2. Delphine LaLaurie
Delphine LaLaurie, a wealthy Louisiana socialite, was well-known in antebellum New Orleans, both for her beauty and the lavish events she and her husband hosted. However, in the early 1830’s, she was in the public eye for a different reason—the cruelty she displayed towards her slaves. The first incident came in 1833, when LaLaurie, enraged that a 12-year slave girl who had been brushing her hair hit a tangle, chased the girl with a whip. The terrified girl ran off the roof to her death. LaLaurie tossed her body in the well. Investigators made her pay a fine and sell her slaves, but she quickly bought them back.
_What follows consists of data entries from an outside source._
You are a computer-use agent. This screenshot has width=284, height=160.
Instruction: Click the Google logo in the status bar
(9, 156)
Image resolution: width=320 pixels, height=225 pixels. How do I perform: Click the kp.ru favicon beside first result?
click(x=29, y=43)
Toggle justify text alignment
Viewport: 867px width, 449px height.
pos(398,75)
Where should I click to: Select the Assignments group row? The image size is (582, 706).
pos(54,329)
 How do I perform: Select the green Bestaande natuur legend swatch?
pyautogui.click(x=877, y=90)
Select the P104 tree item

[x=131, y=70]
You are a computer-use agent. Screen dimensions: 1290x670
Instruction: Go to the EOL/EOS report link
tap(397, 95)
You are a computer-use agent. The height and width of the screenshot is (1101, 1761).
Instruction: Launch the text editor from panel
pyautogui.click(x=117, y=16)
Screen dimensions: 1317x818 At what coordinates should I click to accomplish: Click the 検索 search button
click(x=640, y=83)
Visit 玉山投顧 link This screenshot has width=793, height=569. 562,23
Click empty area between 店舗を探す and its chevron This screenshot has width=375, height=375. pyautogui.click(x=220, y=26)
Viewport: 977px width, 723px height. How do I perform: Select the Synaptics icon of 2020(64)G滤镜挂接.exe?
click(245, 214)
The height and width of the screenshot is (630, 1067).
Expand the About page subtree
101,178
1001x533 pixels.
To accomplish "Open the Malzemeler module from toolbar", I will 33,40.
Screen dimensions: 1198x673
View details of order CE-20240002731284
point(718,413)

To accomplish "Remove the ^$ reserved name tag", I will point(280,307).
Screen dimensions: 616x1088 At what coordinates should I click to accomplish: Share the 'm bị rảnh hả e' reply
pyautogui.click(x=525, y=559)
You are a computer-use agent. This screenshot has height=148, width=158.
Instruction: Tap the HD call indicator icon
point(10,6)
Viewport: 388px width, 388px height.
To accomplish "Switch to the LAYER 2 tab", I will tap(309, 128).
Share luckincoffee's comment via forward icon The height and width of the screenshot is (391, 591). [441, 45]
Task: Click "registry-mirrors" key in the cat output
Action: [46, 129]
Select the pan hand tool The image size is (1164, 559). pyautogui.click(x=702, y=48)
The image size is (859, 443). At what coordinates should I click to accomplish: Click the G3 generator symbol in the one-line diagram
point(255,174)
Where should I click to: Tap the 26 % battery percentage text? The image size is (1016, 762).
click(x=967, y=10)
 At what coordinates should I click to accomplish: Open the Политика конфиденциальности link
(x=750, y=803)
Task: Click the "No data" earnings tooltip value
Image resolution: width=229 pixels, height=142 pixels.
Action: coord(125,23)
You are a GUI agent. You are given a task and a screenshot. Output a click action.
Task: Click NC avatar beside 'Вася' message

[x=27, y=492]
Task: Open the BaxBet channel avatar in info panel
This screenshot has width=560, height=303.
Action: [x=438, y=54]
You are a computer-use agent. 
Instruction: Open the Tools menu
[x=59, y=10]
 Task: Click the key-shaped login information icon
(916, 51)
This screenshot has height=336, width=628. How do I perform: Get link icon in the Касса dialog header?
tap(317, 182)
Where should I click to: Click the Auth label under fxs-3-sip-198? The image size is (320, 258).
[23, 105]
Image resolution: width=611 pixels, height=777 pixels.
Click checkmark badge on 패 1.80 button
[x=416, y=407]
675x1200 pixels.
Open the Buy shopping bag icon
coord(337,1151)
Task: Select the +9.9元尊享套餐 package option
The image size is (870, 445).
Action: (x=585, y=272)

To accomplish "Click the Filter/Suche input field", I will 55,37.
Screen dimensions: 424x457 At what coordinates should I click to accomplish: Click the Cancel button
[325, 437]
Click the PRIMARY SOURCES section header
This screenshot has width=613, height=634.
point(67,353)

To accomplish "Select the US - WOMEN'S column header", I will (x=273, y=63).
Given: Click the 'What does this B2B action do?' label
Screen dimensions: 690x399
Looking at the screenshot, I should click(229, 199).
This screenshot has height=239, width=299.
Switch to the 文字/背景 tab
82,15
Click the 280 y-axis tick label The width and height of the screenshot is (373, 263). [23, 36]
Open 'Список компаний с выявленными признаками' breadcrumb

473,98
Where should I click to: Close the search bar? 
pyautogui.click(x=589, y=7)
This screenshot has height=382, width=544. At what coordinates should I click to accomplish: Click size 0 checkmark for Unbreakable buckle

On April 10, 1834, LaLaurie’s French Quarter mansion caught fire, possibly as a suicide attempt by the slave who was found chained to the oven. A gathering crowd noticed Delphine running to save her possessions from the fire and wondered where her slaves were, a question which Delphine would not answer. Bystanders quickly realized that the slaves were trapped in the attic of the home, which was locked. According to the local paper, “Several gentlemen impelled by their feelings of humanity demanded the keys which were refused to them in a gross and insulting manner.” When the men finally got in, “the most appalling spectacle met their eyes. Seven slaves more or less horribly mutilated were seen suspended by the neck, with their limbs apparently stretched and torn from one extremity to the other.” Even in the context of a time when slavery was commonplace, LaLaurie’s cruelty apparently stood out. When word got out about the abuse the slaves had suffered, a mob quickly formed and destroyed the homes’ contents. The Lalauries quickly fled, apparently leaving New Orleans and perhaps the country, and little is known of their subsequent lives. Reports suggested that at least two of these slaves died of their injuries after their rescue, and that other bodies were also found on the grounds of the property.
1. Darya Nikolayevna Saltykova
Darya Nikolayevna Saltykova, commonly known as Saltychikha, was another noblewoman with a dark side. A young Russian widow, Saltykova had inherited her husband’s sizable holdings in 1756, which included a number of serfs. Saltykova was reportedly a very unhappy woman with a volatile temper, which she was prone to taking out on female serfs. Reportedly, Saltykova beat them, mutilated them, poured boiling water on them, threw them outside without clothes in the freezing winter. More than 100 serfs are estimated to have died at her hands.
Because Saltykova had powerful political connections, it took a long time for her to be brought to justice, despite the mounting body count. Finally, in 1762, Empress Catherine II ordered Saltykova’s arrest. A 6-year investigation followed, noting as many as 138 suspicious deaths connected to Saltykova. Saltykova was eventually found guilty of torturing 38 female serfs to death. She was sentenced to be chained on a platform in the center of Moscow for an hour, wearing a sign around her neck saying “I have tortured and murdered,” after which she spent the remainder of her life imprisoned, spitting and waving a stick at people who passed by her cell.